Problem description -> It is required that all of the data be written out exactly.

Extracted information ->

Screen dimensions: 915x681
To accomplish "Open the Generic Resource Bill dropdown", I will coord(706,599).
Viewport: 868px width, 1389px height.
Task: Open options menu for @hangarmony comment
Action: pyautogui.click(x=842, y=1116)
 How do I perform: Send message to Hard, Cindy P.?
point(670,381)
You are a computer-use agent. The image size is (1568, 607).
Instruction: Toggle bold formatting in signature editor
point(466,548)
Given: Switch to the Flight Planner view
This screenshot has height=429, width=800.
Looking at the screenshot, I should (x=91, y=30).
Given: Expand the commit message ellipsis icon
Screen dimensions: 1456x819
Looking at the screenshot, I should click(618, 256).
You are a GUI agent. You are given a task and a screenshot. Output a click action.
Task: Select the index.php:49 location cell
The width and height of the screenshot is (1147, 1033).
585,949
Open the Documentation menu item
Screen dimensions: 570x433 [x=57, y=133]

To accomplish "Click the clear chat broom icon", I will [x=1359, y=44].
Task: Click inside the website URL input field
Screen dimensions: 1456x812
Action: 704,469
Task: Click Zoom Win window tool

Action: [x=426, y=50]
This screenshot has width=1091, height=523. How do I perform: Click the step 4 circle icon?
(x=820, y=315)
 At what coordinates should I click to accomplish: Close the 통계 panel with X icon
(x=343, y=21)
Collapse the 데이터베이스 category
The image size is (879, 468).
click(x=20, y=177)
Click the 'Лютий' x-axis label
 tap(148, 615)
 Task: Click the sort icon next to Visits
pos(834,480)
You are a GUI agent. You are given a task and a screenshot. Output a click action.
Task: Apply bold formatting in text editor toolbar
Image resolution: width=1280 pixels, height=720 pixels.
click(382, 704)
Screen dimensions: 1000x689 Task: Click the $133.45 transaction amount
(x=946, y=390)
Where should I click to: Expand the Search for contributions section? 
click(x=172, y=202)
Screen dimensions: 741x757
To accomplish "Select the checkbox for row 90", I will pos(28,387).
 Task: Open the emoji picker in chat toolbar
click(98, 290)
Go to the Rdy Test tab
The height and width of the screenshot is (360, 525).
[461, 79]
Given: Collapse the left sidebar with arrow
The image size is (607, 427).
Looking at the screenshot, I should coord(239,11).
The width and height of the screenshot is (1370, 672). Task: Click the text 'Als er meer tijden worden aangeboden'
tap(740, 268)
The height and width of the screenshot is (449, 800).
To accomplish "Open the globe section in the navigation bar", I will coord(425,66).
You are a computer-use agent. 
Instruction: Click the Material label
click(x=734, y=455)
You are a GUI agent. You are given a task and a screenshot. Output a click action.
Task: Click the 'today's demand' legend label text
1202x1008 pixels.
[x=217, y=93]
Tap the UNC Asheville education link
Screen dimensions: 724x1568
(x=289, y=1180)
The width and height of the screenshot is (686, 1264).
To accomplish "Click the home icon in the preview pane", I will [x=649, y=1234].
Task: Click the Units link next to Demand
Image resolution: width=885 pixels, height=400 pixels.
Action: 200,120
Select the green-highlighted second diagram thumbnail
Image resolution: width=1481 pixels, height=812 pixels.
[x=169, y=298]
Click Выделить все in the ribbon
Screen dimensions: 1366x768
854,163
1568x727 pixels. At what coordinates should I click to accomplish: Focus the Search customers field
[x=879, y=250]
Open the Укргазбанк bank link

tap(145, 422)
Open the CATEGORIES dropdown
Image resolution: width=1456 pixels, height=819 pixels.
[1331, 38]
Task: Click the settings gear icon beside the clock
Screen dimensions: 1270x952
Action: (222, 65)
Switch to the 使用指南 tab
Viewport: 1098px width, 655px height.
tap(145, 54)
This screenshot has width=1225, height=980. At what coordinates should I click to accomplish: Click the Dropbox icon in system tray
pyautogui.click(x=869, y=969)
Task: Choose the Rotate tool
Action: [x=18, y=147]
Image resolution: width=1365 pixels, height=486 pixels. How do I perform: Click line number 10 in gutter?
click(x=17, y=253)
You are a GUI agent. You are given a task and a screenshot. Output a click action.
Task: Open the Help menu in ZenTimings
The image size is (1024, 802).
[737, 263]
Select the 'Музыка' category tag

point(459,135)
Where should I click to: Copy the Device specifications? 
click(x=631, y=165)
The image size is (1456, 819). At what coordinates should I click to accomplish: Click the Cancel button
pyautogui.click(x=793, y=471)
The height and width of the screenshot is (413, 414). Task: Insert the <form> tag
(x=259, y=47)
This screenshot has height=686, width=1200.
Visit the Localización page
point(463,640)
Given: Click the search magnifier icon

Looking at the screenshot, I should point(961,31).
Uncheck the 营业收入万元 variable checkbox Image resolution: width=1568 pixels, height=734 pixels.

Answer to the exercise ->
Screen dimensions: 915x681
To accomplish "Open the Generic Resource Bill dropdown", I will coord(706,599).
Viewport: 868px width, 1389px height.
Task: Open options menu for @hangarmony comment
Action: pyautogui.click(x=842, y=1116)
 How do I perform: Send message to Hard, Cindy P.?
point(670,381)
You are a computer-use agent. The image size is (1568, 607).
Instruction: Toggle bold formatting in signature editor
point(466,548)
Given: Switch to the Flight Planner view
This screenshot has height=429, width=800.
Looking at the screenshot, I should (x=91, y=30).
Given: Expand the commit message ellipsis icon
Screen dimensions: 1456x819
Looking at the screenshot, I should click(618, 256).
You are a GUI agent. You are given a task and a screenshot. Output a click action.
Task: Select the index.php:49 location cell
The width and height of the screenshot is (1147, 1033).
585,949
Open the Documentation menu item
Screen dimensions: 570x433 [x=57, y=133]

To accomplish "Click the clear chat broom icon", I will [x=1359, y=44].
Task: Click inside the website URL input field
Screen dimensions: 1456x812
Action: 704,469
Task: Click Zoom Win window tool

Action: [x=426, y=50]
This screenshot has width=1091, height=523. How do I perform: Click the step 4 circle icon?
(x=820, y=315)
 At what coordinates should I click to accomplish: Close the 통계 panel with X icon
(x=343, y=21)
Collapse the 데이터베이스 category
The image size is (879, 468).
click(x=20, y=177)
Click the 'Лютий' x-axis label
 tap(148, 615)
 Task: Click the sort icon next to Visits
pos(834,480)
You are a GUI agent. You are given a task and a screenshot. Output a click action.
Task: Apply bold formatting in text editor toolbar
Image resolution: width=1280 pixels, height=720 pixels.
click(382, 704)
Screen dimensions: 1000x689 Task: Click the $133.45 transaction amount
(x=946, y=390)
Where should I click to: Expand the Search for contributions section? 
click(x=172, y=202)
Screen dimensions: 741x757
To accomplish "Select the checkbox for row 90", I will pos(28,387).
 Task: Open the emoji picker in chat toolbar
click(98, 290)
Go to the Rdy Test tab
The height and width of the screenshot is (360, 525).
[461, 79]
Given: Collapse the left sidebar with arrow
The image size is (607, 427).
Looking at the screenshot, I should coord(239,11).
The width and height of the screenshot is (1370, 672). Task: Click the text 'Als er meer tijden worden aangeboden'
tap(740, 268)
The height and width of the screenshot is (449, 800).
To accomplish "Open the globe section in the navigation bar", I will coord(425,66).
You are a computer-use agent. 
Instruction: Click the Material label
click(x=734, y=455)
You are a GUI agent. You are given a task and a screenshot. Output a click action.
Task: Click the 'today's demand' legend label text
1202x1008 pixels.
[x=217, y=93]
Tap the UNC Asheville education link
Screen dimensions: 724x1568
(x=289, y=1180)
The width and height of the screenshot is (686, 1264).
To accomplish "Click the home icon in the preview pane", I will [x=649, y=1234].
Task: Click the Units link next to Demand
Image resolution: width=885 pixels, height=400 pixels.
Action: 200,120
Select the green-highlighted second diagram thumbnail
Image resolution: width=1481 pixels, height=812 pixels.
[x=169, y=298]
Click Выделить все in the ribbon
Screen dimensions: 1366x768
854,163
1568x727 pixels. At what coordinates should I click to accomplish: Focus the Search customers field
[x=879, y=250]
Open the Укргазбанк bank link

tap(145, 422)
Open the CATEGORIES dropdown
Image resolution: width=1456 pixels, height=819 pixels.
[1331, 38]
Task: Click the settings gear icon beside the clock
Screen dimensions: 1270x952
Action: (222, 65)
Switch to the 使用指南 tab
Viewport: 1098px width, 655px height.
tap(145, 54)
This screenshot has width=1225, height=980. At what coordinates should I click to accomplish: Click the Dropbox icon in system tray
pyautogui.click(x=869, y=969)
Task: Choose the Rotate tool
Action: [x=18, y=147]
Image resolution: width=1365 pixels, height=486 pixels. How do I perform: Click line number 10 in gutter?
click(x=17, y=253)
You are a GUI agent. You are given a task and a screenshot. Output a click action.
Task: Open the Help menu in ZenTimings
The image size is (1024, 802).
[737, 263]
Select the 'Музыка' category tag

point(459,135)
Where should I click to: Copy the Device specifications? 
click(x=631, y=165)
The image size is (1456, 819). At what coordinates should I click to accomplish: Click the Cancel button
pyautogui.click(x=793, y=471)
The height and width of the screenshot is (413, 414). Task: Insert the <form> tag
(x=259, y=47)
This screenshot has height=686, width=1200.
Visit the Localización page
point(463,640)
Given: Click the search magnifier icon

Looking at the screenshot, I should point(961,31).
Uncheck the 营业收入万元 variable checkbox Image resolution: width=1568 pixels, height=734 pixels.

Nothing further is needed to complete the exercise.